Instruction:
Find every line in the entries below that contains the word "Open" with the same capitalization, and copy each of those lines.

Extracted records:
- - -

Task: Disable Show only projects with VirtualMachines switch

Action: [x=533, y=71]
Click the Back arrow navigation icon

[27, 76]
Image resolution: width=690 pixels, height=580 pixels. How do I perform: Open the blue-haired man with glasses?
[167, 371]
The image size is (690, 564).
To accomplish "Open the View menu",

- - -

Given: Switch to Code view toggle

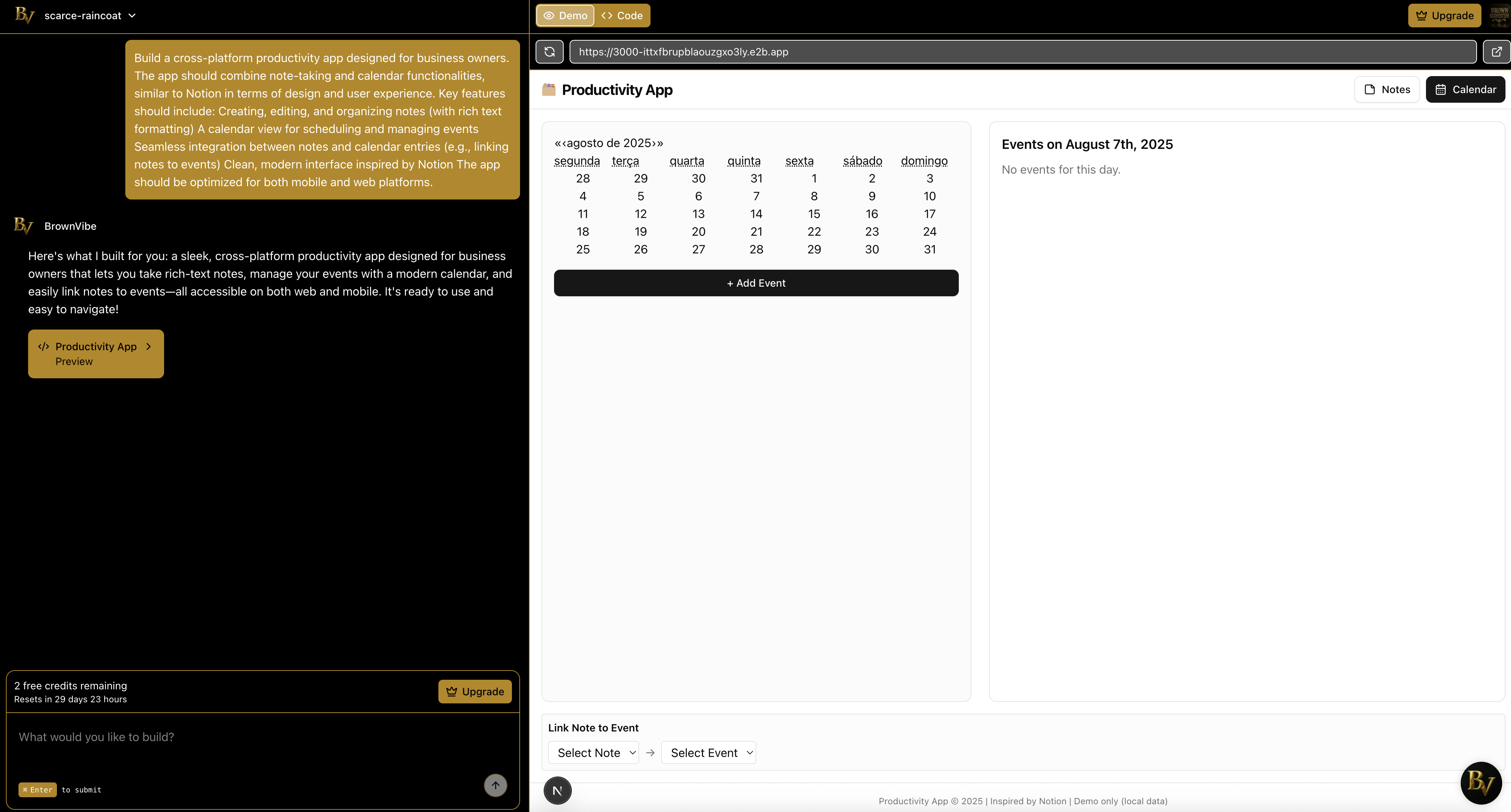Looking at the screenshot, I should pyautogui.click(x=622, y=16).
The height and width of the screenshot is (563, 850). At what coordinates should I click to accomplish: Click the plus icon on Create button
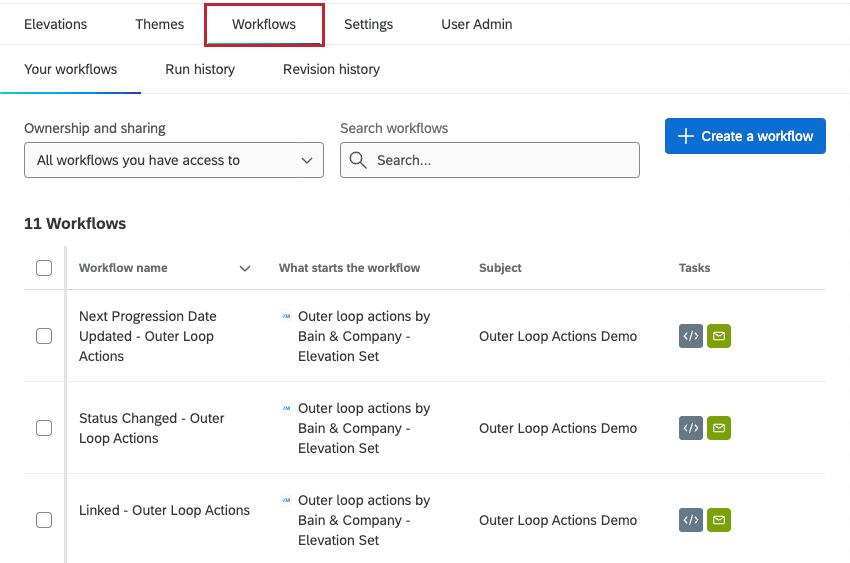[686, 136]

- - -

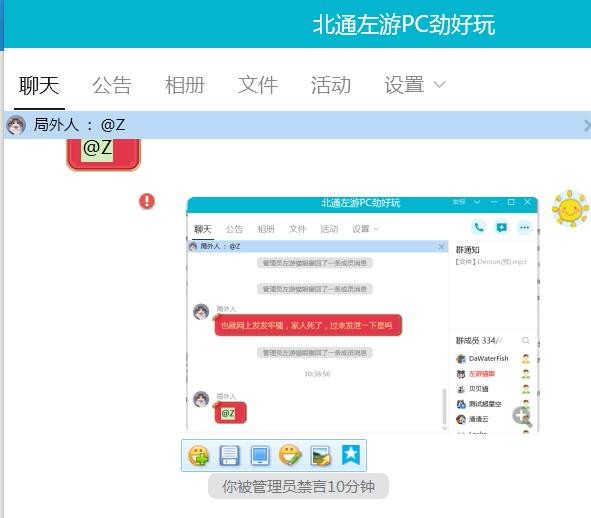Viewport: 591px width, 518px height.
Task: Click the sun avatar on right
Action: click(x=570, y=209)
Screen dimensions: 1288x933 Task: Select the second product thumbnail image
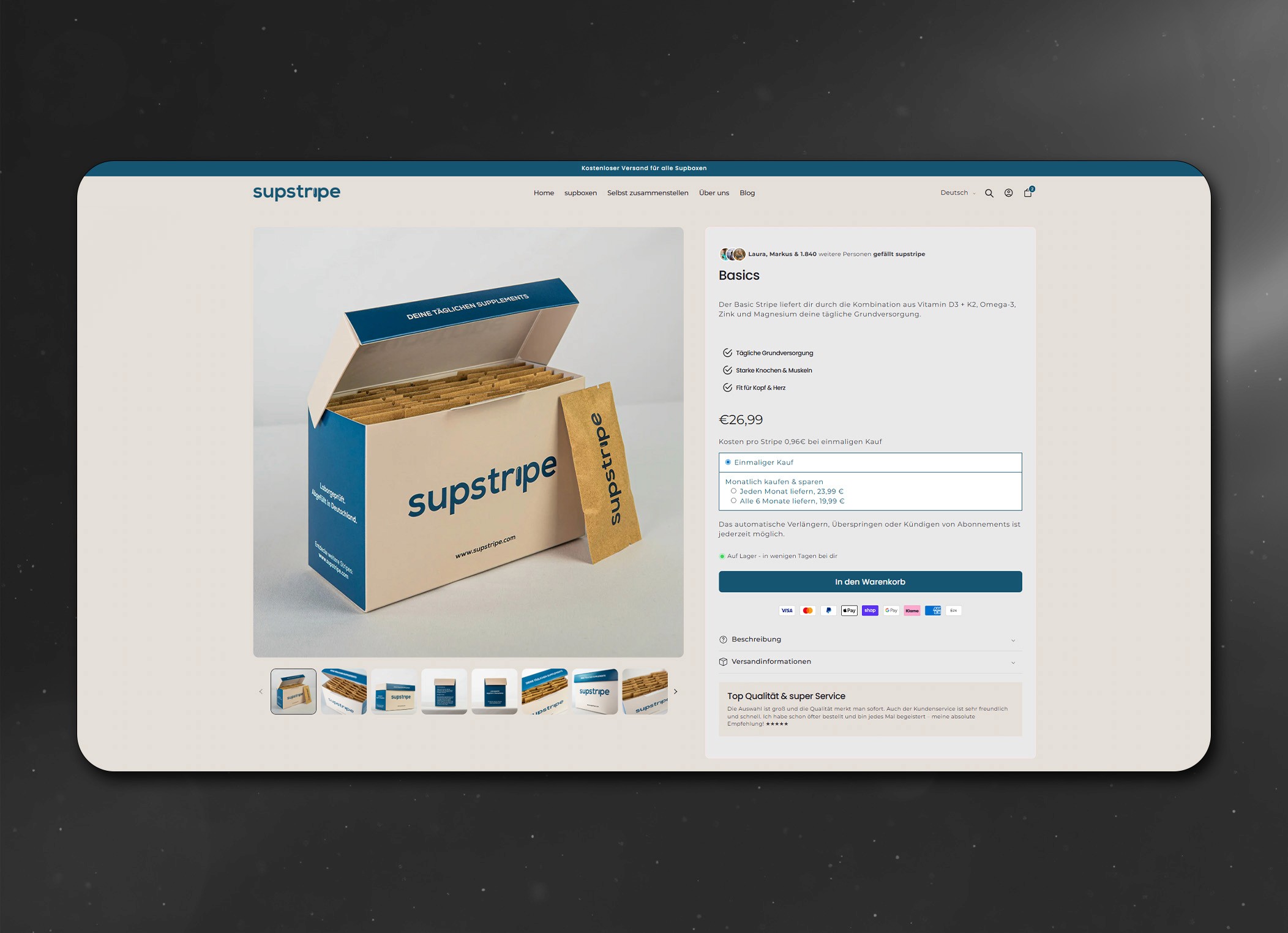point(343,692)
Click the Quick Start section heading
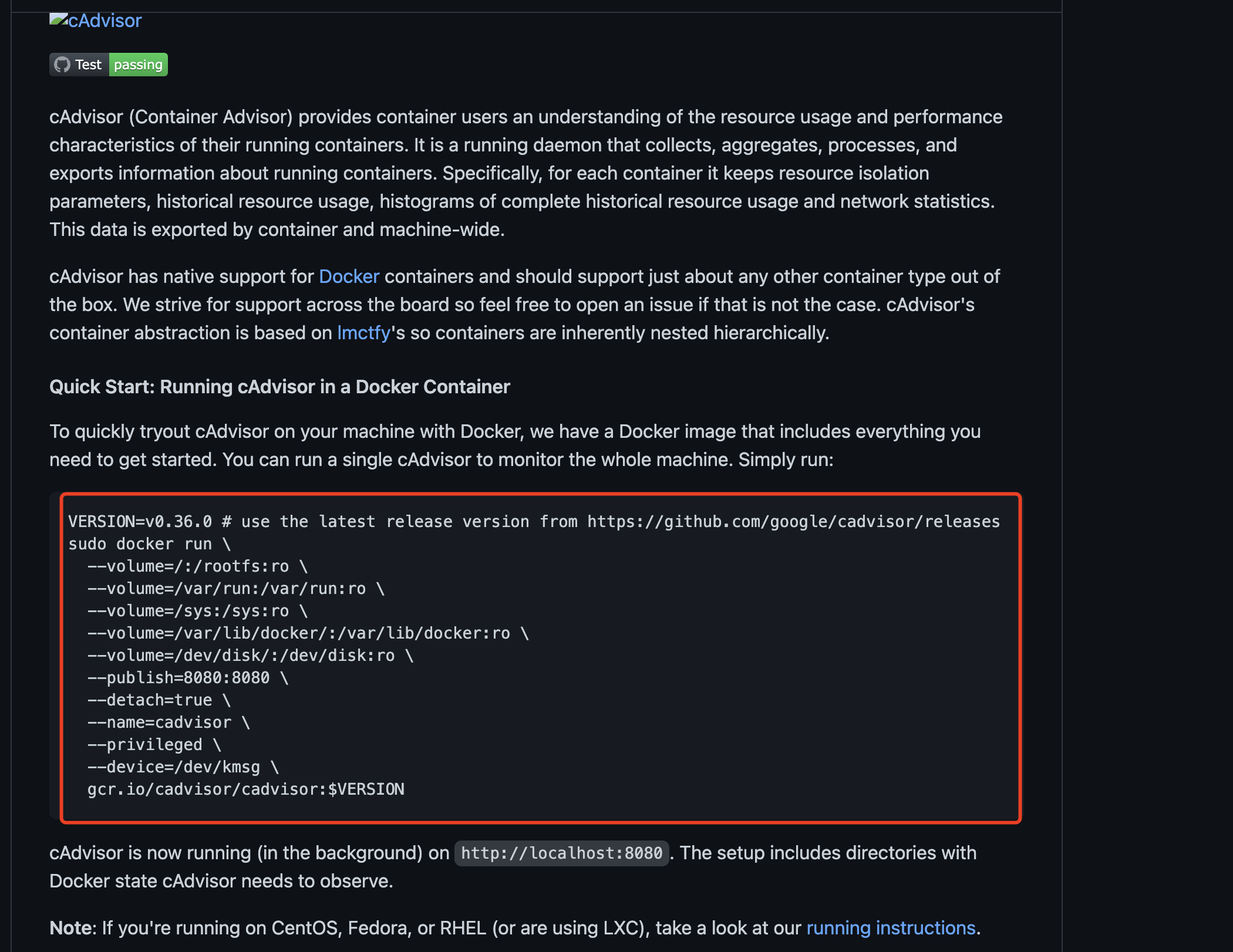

- - -

Finished exercise:
Image resolution: width=690 pixels, height=580 pixels. How do I perform: Open the blue-haired man with glasses?
To accomplish "Open the View menu",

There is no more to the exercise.